The county’s police force has said that it takes tackling speeding drivers seriously after it was found to be one of four forces to not have fixed speed cameras.

A BBC Panorama investigation which aired on Monday revealed that Wiltshire, alongside North Yorkshire, Durham and Northamptonshire, had no fixed speed cameras.

As previously reported in 2010, speed cameras were shut off across Wiltshire and Swindon, and Wiltshire Police now relies only on handheld cameras and community speed watches.

But responding, the county’s Police and Crime Commissioner Philip Wilkinson said that he and the force take the issue of safer roads “extremely seriously”, following the investigation.

“Our communities want speeding drivers targeted and road safety to be a focus for Wiltshire Police both now, and in the future,” he said.

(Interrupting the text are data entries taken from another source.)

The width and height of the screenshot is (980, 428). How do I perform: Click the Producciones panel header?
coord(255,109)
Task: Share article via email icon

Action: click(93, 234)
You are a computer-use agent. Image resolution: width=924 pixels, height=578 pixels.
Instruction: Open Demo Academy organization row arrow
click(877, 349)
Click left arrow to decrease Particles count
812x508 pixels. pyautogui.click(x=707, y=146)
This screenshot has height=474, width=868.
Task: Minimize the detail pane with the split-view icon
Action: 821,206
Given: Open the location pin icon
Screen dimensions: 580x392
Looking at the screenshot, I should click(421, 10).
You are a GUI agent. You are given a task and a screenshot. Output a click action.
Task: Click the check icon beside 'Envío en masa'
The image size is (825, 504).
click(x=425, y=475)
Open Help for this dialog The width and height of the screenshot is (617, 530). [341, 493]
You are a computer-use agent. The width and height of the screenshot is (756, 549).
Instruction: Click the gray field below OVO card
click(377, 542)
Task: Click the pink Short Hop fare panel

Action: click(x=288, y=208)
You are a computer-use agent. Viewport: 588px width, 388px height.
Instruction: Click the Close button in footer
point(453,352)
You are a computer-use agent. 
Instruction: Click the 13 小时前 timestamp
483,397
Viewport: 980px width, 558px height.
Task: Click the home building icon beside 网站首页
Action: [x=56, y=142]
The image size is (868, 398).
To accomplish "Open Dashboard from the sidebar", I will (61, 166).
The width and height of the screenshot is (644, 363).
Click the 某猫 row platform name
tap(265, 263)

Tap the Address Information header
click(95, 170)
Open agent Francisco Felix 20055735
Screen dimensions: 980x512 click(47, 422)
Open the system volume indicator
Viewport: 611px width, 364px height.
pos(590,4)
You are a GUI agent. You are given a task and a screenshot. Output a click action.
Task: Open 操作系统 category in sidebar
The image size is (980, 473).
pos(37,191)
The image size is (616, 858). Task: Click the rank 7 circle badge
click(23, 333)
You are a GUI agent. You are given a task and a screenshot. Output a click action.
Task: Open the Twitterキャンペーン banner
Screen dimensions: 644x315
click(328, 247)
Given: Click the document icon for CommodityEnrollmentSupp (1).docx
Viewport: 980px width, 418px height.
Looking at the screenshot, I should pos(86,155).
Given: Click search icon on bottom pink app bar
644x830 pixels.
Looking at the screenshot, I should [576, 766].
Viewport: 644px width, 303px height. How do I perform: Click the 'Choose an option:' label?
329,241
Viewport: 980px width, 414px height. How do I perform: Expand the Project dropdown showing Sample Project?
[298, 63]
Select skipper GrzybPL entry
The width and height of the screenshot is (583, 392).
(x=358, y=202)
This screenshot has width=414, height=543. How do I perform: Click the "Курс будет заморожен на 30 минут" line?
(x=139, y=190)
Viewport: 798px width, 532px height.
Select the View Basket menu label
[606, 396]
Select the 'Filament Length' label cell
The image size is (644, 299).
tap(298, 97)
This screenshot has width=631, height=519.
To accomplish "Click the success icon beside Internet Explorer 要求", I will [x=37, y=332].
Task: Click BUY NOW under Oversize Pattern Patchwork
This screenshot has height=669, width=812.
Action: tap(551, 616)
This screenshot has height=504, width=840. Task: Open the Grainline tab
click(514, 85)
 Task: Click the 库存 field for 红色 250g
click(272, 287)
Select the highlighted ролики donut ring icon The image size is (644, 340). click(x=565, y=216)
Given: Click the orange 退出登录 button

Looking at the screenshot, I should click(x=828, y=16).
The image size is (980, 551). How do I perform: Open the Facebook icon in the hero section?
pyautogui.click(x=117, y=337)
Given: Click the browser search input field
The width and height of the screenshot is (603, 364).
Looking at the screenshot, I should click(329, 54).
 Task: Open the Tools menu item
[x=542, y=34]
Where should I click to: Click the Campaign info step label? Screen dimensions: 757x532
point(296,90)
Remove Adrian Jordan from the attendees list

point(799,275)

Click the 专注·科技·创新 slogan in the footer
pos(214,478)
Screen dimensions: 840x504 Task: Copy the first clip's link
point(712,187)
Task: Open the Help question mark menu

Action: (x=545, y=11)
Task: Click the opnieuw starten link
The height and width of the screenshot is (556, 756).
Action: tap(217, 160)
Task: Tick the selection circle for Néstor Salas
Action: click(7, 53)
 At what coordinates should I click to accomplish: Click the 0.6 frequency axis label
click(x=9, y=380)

“But safer roads and fewer accidents can’t be attributed to a simple fix of simply having more officers or fixed speed cameras - drivers know these locations and adapt their driving to suit and police officers can’t be everywhere at all times.

“What we need is intelligence-led targeting of key speeding hotspots, increased visibility of roads policing officers to provide a deterrent to potential speeding drivers and increased resourcing in those areas which help that visibility.

115 community speed watch teams, made up of almost 1,000 volunteers, are used instead of speed cameras to collate intelligence from “auto speed watch cameras and speed indicators and help with the identification of speeding hotspots and persistent speeding offenders”, Wiltshire Police said in a statement to the Adver.

But the AA’s message is that “we need more cops in cars”.

Edmund King OBE, president of the motoring organisation, told the Adver: “It is tragic that road deaths have plateaued over the last decade after a period of sharp decline. These deaths are totally unnecessary and should not be happening.

“We rightly hear much about tragic loss of life due to knife crime and yet almost eight times as many people are killed on the roads every single year than die from knife crime.

“Our Yonder driver surveys over the last decade show an 80 per cent plus acceptance rate for speed cameras from drivers yet the situation today is a total postcode lottery.

“We need a concerted effort to reduce road deaths and often basic measures like more road markings or improved junctions can help. 

“But ultimately, we need five-star drivers, in five-star cars, on five-star roads, with five-star enforcement and five-star political commitment to reduce road deaths.”

King concluded that there is a correlation between plateauing road deaths and the decline in dedicated road traffic officers.

“If some people think they will get away with motoring offences, they will take more chances.”

Wiltshire’s PCC has committed investment to two additional community enforcement officers, and two more mobile cameras, to “ensure countywide, intelligence-targeted, speeding enforcement strategies”.

Mr Wilkinson added: “We need to ensure safer roads for all - where communities can carry on with their lives with the peace of mind of fewer speeding drivers.”